The Washington County Closed-Circuit Educational Television Project was the first closed-circuit television network in aiding elementary school teaching by the use of television. The project took place in Washington County, Maryland, and started in September 1956.
The person in charge of the project was William M. Brish, who was the Superintendent of Schools for Washington County.[1] The motivation for the project was that the county school system did not have enough teachers with sufficient training. Two large institutions, the Ford Foundation's Fund for the Advancement of Education and the Electronic Industries Association, sponsored the project and gave almost $1,500,000 during the course of the project.[2] This included $200,000 per year given by the Fund and the donation of $300,000 worth of equipment from a number of manufacturers via the Association. The project was distinct from other early efforts at educational television that relied upon broadcast stations.[1]
The project had national visibility; The Austin American newspaper in Texas referred to it as a "pioneering" effort.[1] Several reports on the project, during and after its duration, were prepared for the Society of Motion Picture and Television Engineers and presented in that society's journals and at its conferences.[2]
The first year of the project saw eight elementary schools, with some 6,000 students, using the television system. Then during the second year, seven more were added.[1] From its first year in use, Brish considered the project a success; however, he emphasized that it was not a replacement of traditional methods, telling a teachers' conference that "Television is not a teaching process. It does not replace the teacher or the book."[1]

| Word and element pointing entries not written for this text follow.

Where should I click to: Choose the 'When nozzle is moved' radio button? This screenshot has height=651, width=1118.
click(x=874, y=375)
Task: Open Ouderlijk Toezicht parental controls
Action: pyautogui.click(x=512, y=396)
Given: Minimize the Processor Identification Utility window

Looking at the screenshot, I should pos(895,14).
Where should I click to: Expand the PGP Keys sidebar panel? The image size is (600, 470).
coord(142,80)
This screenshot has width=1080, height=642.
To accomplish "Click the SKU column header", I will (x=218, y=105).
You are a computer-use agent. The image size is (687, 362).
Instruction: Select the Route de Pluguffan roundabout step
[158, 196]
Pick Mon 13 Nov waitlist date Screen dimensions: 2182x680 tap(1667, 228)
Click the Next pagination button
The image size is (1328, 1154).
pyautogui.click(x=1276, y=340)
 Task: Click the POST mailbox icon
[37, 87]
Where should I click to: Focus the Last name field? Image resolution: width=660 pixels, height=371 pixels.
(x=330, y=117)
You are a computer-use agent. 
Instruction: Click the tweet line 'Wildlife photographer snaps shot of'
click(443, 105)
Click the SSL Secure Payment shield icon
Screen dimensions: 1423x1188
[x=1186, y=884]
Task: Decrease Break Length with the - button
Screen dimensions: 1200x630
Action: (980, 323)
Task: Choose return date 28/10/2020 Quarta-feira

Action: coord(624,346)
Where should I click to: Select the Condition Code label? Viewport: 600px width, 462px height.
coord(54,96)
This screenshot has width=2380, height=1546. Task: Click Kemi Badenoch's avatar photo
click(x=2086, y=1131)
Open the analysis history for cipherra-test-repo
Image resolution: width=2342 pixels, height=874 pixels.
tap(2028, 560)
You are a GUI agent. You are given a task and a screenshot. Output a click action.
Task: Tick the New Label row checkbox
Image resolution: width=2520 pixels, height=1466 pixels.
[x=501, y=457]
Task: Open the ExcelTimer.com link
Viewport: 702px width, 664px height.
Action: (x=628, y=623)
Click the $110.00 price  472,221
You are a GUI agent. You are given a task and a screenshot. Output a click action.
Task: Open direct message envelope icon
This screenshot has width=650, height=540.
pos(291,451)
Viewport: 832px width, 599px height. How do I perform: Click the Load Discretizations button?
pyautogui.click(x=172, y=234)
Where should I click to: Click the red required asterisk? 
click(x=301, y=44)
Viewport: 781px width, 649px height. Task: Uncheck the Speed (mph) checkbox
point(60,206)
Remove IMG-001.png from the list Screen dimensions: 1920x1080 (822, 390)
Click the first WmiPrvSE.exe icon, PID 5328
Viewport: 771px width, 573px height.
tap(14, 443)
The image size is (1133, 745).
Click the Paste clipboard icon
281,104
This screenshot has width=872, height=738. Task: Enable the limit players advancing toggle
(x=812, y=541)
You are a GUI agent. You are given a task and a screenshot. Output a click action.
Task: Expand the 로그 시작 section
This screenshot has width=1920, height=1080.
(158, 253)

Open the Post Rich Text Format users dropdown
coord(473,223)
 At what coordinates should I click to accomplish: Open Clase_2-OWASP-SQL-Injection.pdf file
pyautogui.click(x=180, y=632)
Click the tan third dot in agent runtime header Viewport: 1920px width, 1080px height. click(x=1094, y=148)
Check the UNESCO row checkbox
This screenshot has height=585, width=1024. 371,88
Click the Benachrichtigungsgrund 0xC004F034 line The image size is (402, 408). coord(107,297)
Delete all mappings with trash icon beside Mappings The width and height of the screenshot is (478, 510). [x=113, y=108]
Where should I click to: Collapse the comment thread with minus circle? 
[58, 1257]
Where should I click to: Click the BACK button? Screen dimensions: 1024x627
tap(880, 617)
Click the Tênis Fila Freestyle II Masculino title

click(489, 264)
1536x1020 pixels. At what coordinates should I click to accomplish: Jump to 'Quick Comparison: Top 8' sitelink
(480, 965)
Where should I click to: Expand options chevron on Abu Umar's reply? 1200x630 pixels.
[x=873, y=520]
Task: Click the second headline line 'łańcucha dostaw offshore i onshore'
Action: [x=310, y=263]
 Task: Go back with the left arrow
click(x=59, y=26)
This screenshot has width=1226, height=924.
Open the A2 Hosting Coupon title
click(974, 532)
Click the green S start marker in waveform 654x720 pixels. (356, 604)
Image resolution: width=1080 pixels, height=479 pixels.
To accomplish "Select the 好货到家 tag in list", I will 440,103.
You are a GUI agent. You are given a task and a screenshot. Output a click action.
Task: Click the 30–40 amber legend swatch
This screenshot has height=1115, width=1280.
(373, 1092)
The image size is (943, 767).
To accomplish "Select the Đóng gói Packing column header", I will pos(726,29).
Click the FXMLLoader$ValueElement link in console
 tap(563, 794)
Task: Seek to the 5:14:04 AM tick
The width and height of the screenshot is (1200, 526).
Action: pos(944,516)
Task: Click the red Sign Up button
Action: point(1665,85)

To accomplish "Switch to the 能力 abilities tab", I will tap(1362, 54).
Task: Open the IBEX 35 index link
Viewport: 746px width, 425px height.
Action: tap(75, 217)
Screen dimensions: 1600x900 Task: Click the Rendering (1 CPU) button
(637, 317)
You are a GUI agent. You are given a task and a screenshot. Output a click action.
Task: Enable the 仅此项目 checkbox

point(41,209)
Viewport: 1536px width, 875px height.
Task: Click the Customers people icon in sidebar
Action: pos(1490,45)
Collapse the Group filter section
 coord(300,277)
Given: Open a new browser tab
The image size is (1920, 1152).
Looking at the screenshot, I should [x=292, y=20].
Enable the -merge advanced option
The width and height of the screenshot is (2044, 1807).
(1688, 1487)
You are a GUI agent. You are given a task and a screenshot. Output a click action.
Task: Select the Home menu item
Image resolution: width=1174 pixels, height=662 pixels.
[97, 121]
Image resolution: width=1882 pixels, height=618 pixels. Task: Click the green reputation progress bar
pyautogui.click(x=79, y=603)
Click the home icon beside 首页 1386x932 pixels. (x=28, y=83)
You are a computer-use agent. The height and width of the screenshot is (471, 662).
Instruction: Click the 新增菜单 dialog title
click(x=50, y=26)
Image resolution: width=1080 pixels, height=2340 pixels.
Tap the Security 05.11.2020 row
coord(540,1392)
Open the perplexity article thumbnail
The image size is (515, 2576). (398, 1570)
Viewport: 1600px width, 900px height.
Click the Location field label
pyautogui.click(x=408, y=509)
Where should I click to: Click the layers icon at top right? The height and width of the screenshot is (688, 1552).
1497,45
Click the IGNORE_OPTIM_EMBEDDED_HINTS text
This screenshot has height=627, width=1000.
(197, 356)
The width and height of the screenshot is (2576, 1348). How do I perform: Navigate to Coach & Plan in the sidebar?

The project that had started in 1956 progressed to provide simultaneous telecasting to some 19,000 elementary students in the 45 county schools by 1962. As described by a member of the Board of Education of Washington County as part of a series on education television published in 1962 by the Bangor Daily News in Maine (where a debate on the merits of educational television was taking place), the television production facilities that the county used were the equal of those possessed by many commercial television stations.[3]
There were about twenty-five school lessons broadcast daily through the private closed-circuit network. A large variety of subjects were taught over television, from remedial reading and arithmetic to art and music to advanced mathematics, biology, and chemistry. The teachers who gave the presentations in the television studio were drawn from the full set of classroom teachers in the county, and they coordinated instruction with what would be going on in the classroom.[3]
The initial system served eight elementary schools with 6,000 total students. There were forty-five public schools in Washington County altogether, and by the time the project concluded in 1961, all of them were connected to the closed-circuit system. The people who ran the technical aspects of the telecasts and operated the television cameras were generally students from local junior colleges.[2]
Use of educational television continued on even after the initial six-year period of the project was concluded.[2] Subsequently, the county changed its way of doing audiovisual education, by switching from a closed-circuit cable system to the use of video tape recordings that would be shown in every participating school.